Additionally, each week CIPO releases roughly 10 to 20 thousand new XML files.  If a new trademark application is filed, CIPO publishes a new XML file for that application.  If any step is taken by or on behalf of the trademark owner, or by CIPO, or by an interested party (e.g. an opponent, a section 45 requester, etc.) in relation to an existing trademark application or registration, CIPO republishes the XML file for that application or registration to reflect that step (i.e. event).

In order to work with CIPO’s trademark XML data and have “everything”, one must somehow deal with all of the XML files in the most recent global release, plus all of the XML files in every weekly update CIPO releases subsequent to that global.

"All" marks search result
How many XML files are there?  You can easily check by searching CIPO’s online trademark database: select ‘Application number’ as the search field, type an asterisk (*) in the ‘Enter search criteria’ box and click the Search button.  The search result, which appears in the adjacent image (click to enlarge the image) reveals that 1,765,956 trademarks were represented in the database as of 24-Feb-2021.  That number should be equal to the number of XML files contained in CIPO’s most recent global release plus all of the subsequent weekly updates which exist at the time of the search, since the XML files and the online database are populated from the same source.  However, as of this writing, that number is off by one.  Specifically, there is no XML file for one of the trademarks represented in the online database.  That’s because CIPO’s data team realized that a particular trademark record had been created in error and asked users of the XML data to delete that XML file—which I did.  However, the record for that trademark hasn’t been purged from the online database as of this writing.  I have asked CIPO to correct this discrepancy.  [Update: CIPO has corrected the discrepancy as of its 10-Mar-2021 weekly update.]

As of the date of this post, CIPO’s most recent global release was published in October 2019.  You’ll find it on the ’Historical files’ tab in the Trademarks data section of CIPOs IP Horizons web site.

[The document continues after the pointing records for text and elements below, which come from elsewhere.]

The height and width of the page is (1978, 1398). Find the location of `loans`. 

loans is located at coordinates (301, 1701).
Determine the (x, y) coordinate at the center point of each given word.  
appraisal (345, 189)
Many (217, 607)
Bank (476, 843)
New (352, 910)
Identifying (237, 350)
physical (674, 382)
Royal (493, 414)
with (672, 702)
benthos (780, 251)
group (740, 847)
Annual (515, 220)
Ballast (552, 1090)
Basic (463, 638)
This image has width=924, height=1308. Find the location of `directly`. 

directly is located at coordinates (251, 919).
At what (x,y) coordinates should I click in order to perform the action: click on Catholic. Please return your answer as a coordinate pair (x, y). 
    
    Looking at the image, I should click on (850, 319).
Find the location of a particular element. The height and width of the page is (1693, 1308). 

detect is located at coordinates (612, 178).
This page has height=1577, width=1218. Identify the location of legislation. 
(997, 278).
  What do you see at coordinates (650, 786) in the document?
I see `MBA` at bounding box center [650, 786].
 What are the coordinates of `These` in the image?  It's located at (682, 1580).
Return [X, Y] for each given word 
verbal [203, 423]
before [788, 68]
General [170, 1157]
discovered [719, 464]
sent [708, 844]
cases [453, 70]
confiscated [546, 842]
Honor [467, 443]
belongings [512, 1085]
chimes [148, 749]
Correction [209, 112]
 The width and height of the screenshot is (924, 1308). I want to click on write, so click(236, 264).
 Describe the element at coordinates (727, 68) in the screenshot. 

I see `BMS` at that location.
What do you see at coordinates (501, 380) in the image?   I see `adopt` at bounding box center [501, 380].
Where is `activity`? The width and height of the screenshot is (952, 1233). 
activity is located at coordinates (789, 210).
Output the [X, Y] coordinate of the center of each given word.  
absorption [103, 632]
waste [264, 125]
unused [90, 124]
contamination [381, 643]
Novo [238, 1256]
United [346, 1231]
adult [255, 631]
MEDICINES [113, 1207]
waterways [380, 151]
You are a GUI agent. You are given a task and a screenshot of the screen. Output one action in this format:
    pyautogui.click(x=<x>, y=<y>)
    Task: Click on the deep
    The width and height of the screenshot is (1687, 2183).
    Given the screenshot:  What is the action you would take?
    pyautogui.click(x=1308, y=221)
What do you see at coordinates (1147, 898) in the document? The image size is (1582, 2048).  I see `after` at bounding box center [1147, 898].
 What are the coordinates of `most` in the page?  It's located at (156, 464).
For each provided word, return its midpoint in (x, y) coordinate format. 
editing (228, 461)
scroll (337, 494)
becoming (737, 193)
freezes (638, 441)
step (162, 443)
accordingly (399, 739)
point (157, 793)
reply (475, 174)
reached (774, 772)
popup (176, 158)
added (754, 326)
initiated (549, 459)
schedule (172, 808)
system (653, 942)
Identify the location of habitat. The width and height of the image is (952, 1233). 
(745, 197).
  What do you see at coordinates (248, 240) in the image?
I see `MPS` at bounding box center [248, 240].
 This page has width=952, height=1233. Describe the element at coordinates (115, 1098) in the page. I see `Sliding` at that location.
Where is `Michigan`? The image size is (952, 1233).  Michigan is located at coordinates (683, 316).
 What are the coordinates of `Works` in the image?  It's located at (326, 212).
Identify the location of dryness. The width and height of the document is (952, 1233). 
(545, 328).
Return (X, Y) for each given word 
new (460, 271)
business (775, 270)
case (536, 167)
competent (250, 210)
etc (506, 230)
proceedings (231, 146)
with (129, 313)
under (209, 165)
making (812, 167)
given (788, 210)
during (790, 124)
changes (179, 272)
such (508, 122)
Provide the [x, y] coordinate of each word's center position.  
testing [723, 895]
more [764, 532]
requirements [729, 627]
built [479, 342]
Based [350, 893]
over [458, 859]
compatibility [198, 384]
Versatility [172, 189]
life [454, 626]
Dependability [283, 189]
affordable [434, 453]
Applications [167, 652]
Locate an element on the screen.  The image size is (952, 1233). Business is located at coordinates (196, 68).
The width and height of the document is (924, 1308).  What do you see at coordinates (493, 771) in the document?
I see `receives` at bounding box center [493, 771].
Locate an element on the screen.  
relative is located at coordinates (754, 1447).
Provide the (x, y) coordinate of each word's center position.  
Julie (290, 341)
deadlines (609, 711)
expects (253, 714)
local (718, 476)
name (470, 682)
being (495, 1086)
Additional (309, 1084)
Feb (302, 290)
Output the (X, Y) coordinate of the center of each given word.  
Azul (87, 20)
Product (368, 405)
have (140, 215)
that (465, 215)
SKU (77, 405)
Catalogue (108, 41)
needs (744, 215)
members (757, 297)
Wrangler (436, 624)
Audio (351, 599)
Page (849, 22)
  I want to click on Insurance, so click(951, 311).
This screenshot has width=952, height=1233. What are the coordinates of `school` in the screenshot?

Download selection tabsThe October 2019 global consists of 106 .zip files.  As of the date of this post, CIPO had published an additional 74 weekly update .zip files subsequent to publication of the October 2019 global.  The .zip files vary in size, but 270MB per .zip file is typical of the October 2019 global.  The 74 weekly updates are typically about 350MB per .zip file, but some have been almost 900MB as you can see in this partial screenshot:

Weekly download screenshot

Besides including one .xml file per mark, CIPO's global release and weekly update .zip files also include trademark design images (in separate .png files), sound mark sounds (in separate .mp3 files) and moving images (in separate .mp4 files).  In this blog I’ll deal only with the .xml files.

I’ve captured details (but not every detail) from those XML files in a data warehouse.  In future posts I’ll explain what a data warehouse is and how I transfer data from CIPO’s XML files into the data warehouse.